Le plus ancien seigneur de la terre du Faouët en Ploemeur que nous ayons trouvé cité, est Henri de Lizivy, seigneur du Faouët, que l'on remarque au nombre des seigneurs de Léon en Guémené Theboy, rendant hommage au vicomte de Rohan, à Hennebont, le 20 juillet 1396 (Dom Morice, T. 2, col. 675).

En 1425, un Thebaud de Lesvy accompagne le duc de Bretagne dans son voyage à Amiens (col. 1173) et un siècle après, le 29 Juillet 1527 un Antoine de Lisivy, maître d'hôtel de Jean de Laval, sire de Châteaubriant, représente son maître à Hennebont dans la curatelle de Louis de Rohan, sire de Guémené (T. 3. col. 972).

Nous connaissons déjà François de Lisivy qui habita son manoir du Faouët en 1555 ; c'est le dernier seigneur de ce nom. En lui s'est éteinte une vieille famille noble qui possédait le fief du Faouët depuis le XIVème siècle au moins, comme le prouve la qualité de seigneur du Faouët donnée à Henry de Lizivy.

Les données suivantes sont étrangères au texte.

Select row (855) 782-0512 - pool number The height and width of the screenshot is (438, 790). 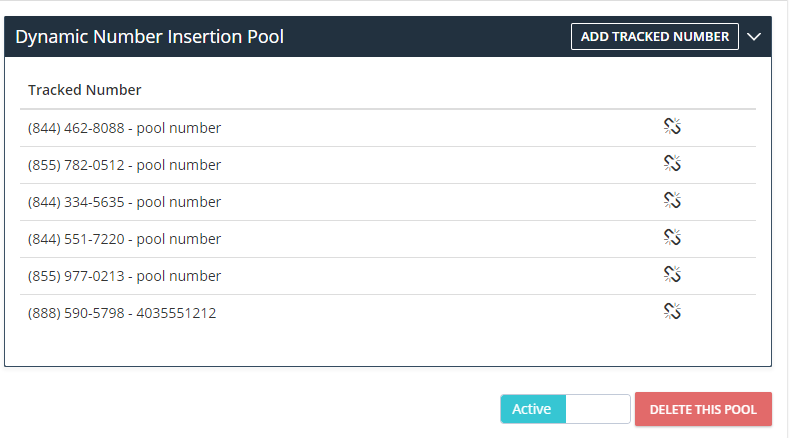coord(388,165)
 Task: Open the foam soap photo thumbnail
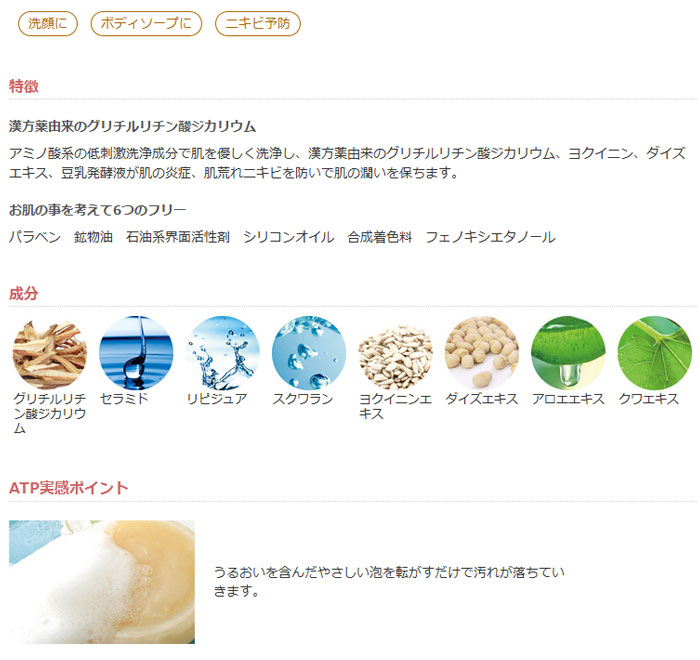click(102, 581)
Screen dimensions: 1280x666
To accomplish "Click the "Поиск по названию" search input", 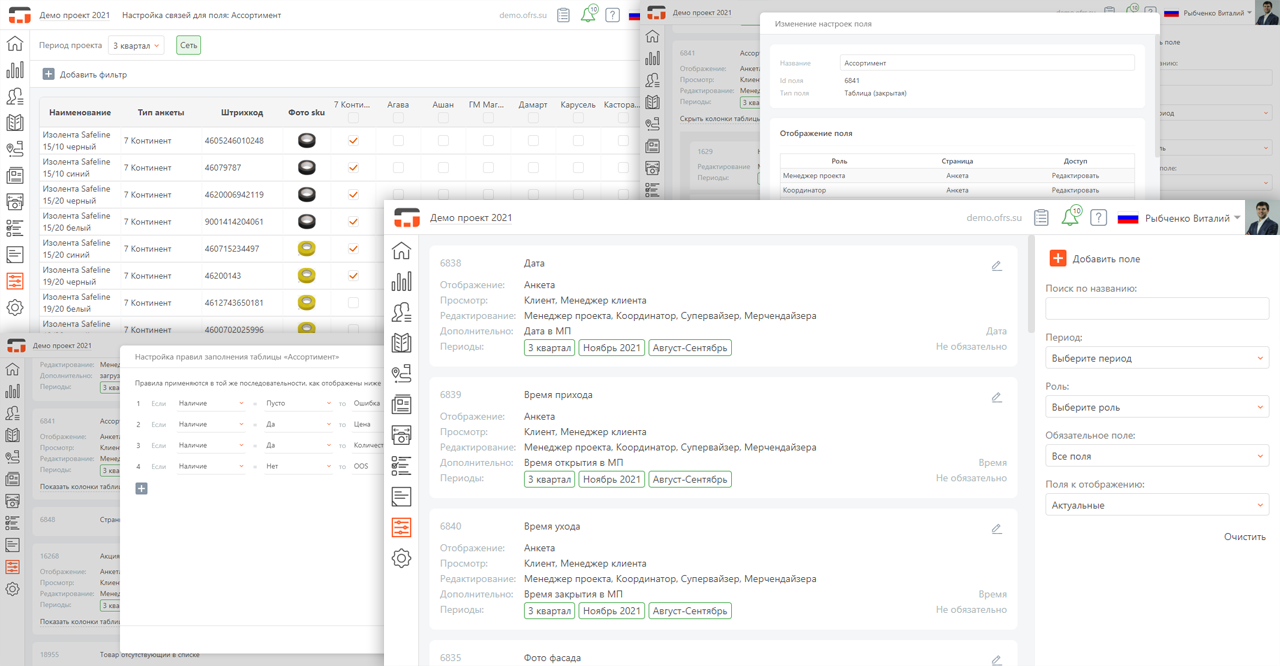I will (x=1156, y=309).
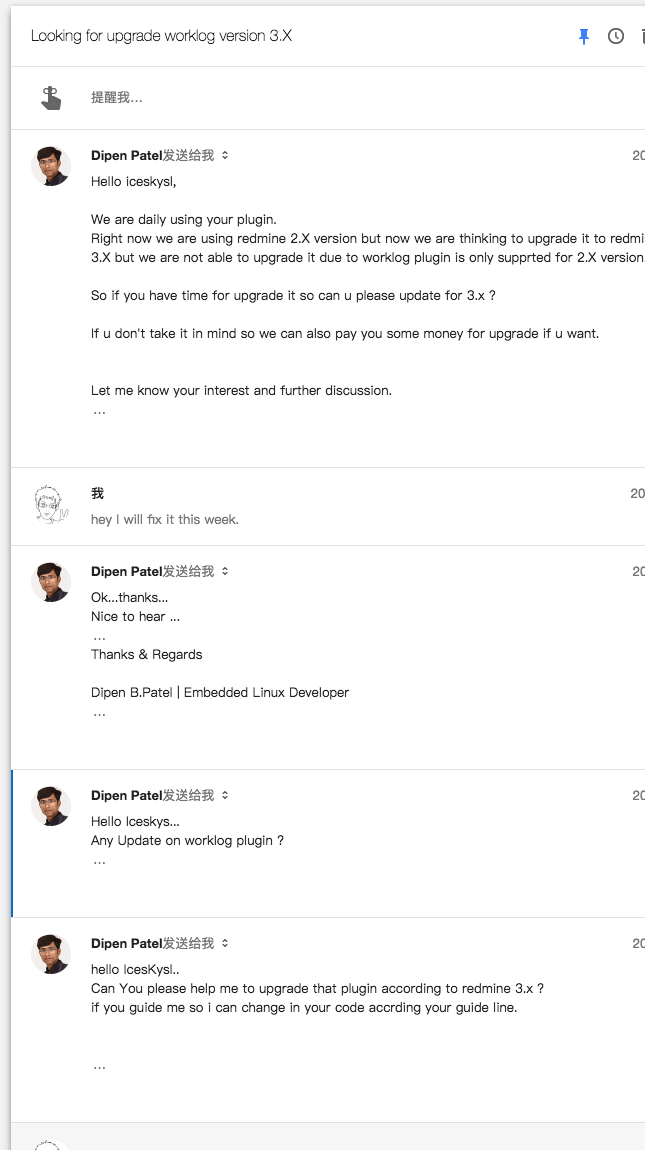Show trimmed content above 'Thanks & Regards'
Screen dimensions: 645x1150
(99, 637)
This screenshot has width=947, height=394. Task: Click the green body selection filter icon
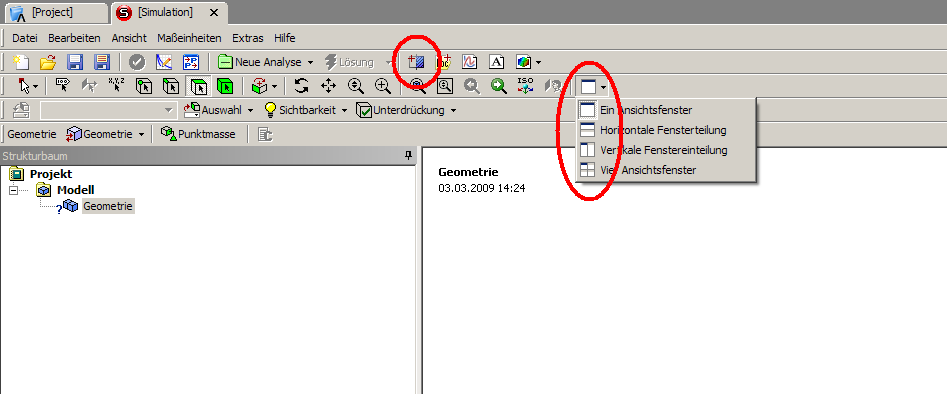click(225, 86)
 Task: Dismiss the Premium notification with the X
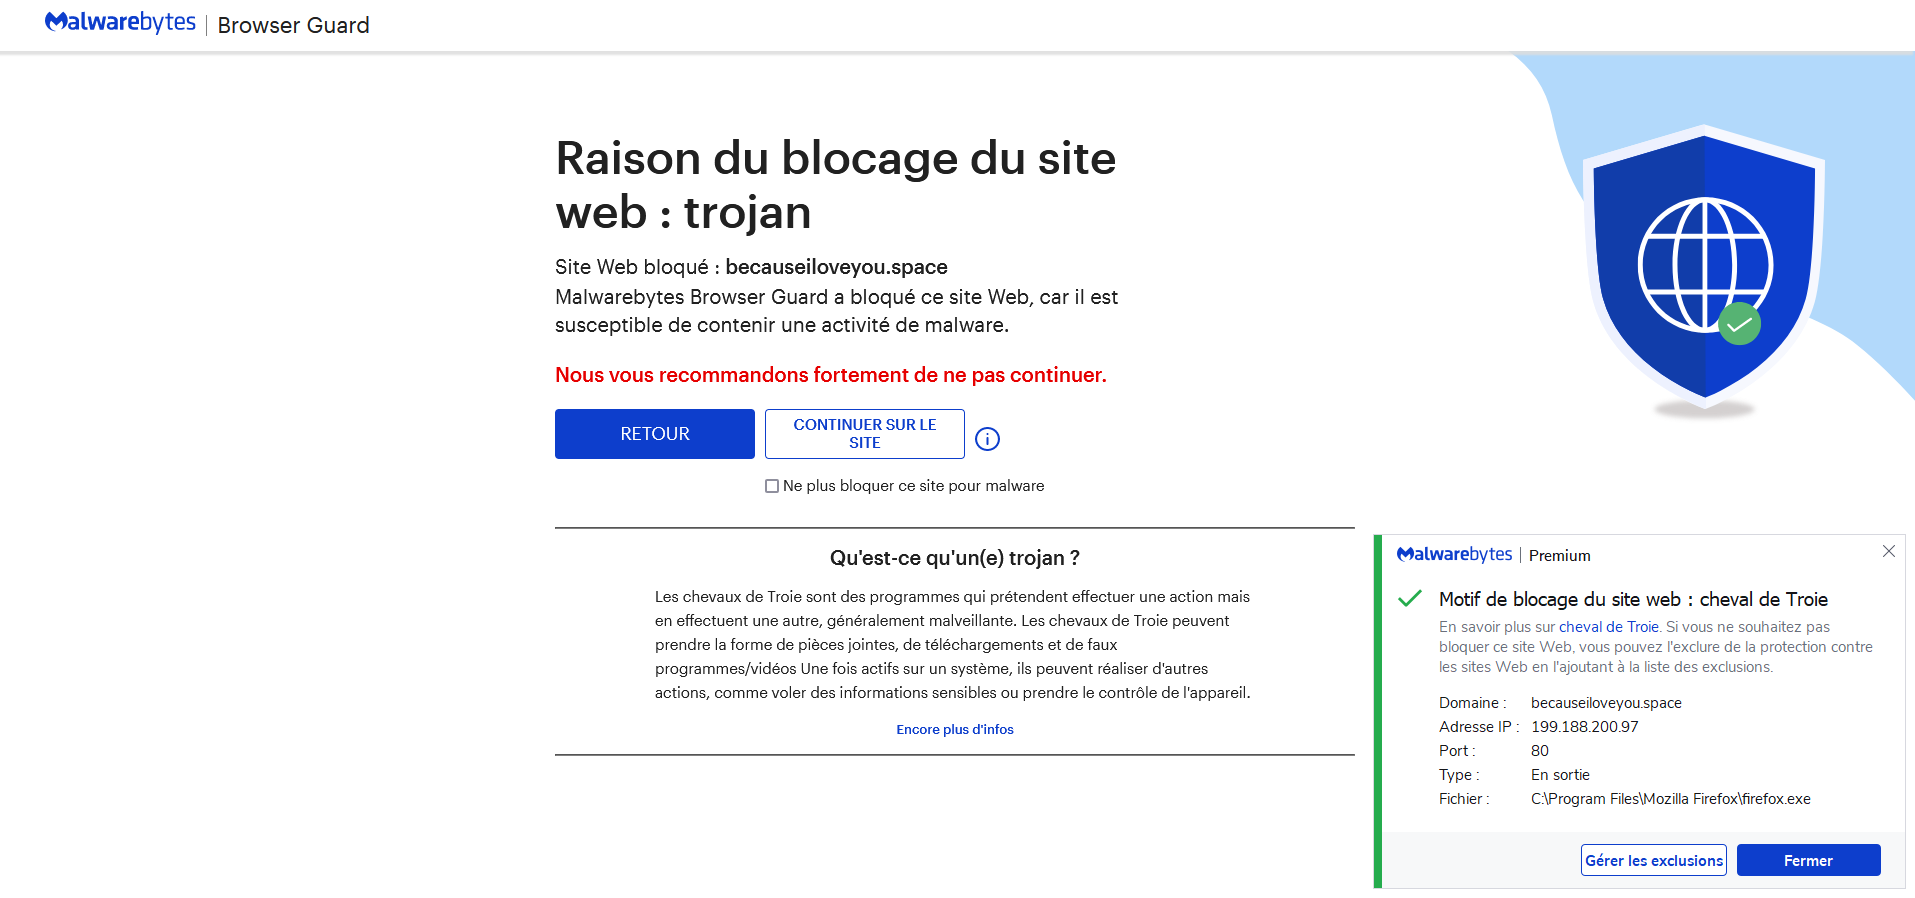[1888, 552]
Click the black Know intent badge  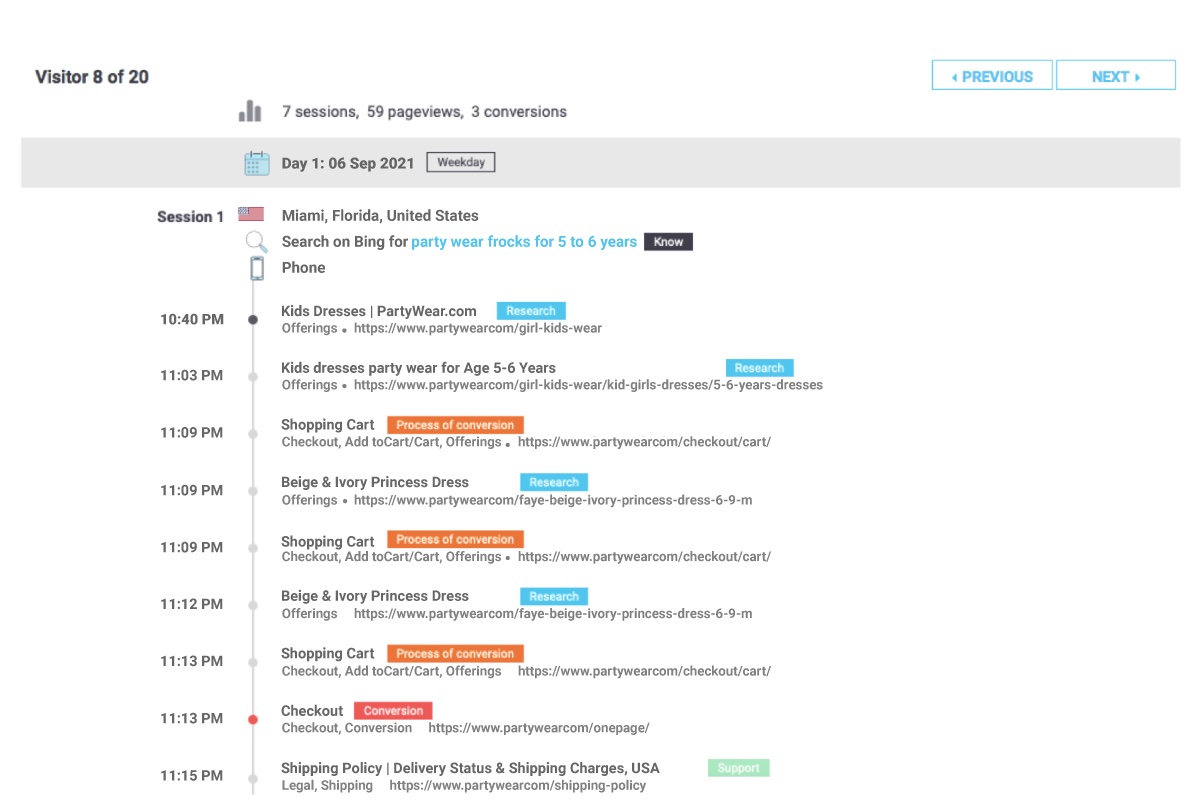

Guy Le Borgne, et après lui M. de Courcy, donnent pour armes à une famille Lezivy, d'argent à trois chevrons de sable. De son côté, M. de Laubrière trouve une famille de Lysivy ayant pour armes, de sable à dix billettes d'argent, comme les de Robien. Nous ne savons donc rien de positif cencernant les armes de ces anciens seigneurs du Faouët. Remarquons en passant, avec M. Aymar de Blois, qu'il est fait mention par M. de Courcy d'une famille Lisivy qui avait la seigneurie du Faouët, en la paroisse du Faouët, et qu'il dit fondue au XIIIème siècle dans les Bouteville. On se doute immédiatement d'une erreur commise par M. de Courcy, erreur qui provient de ce qu'il ne connaissait probablement pas notre seigneurie du Faouët en Ploemeur.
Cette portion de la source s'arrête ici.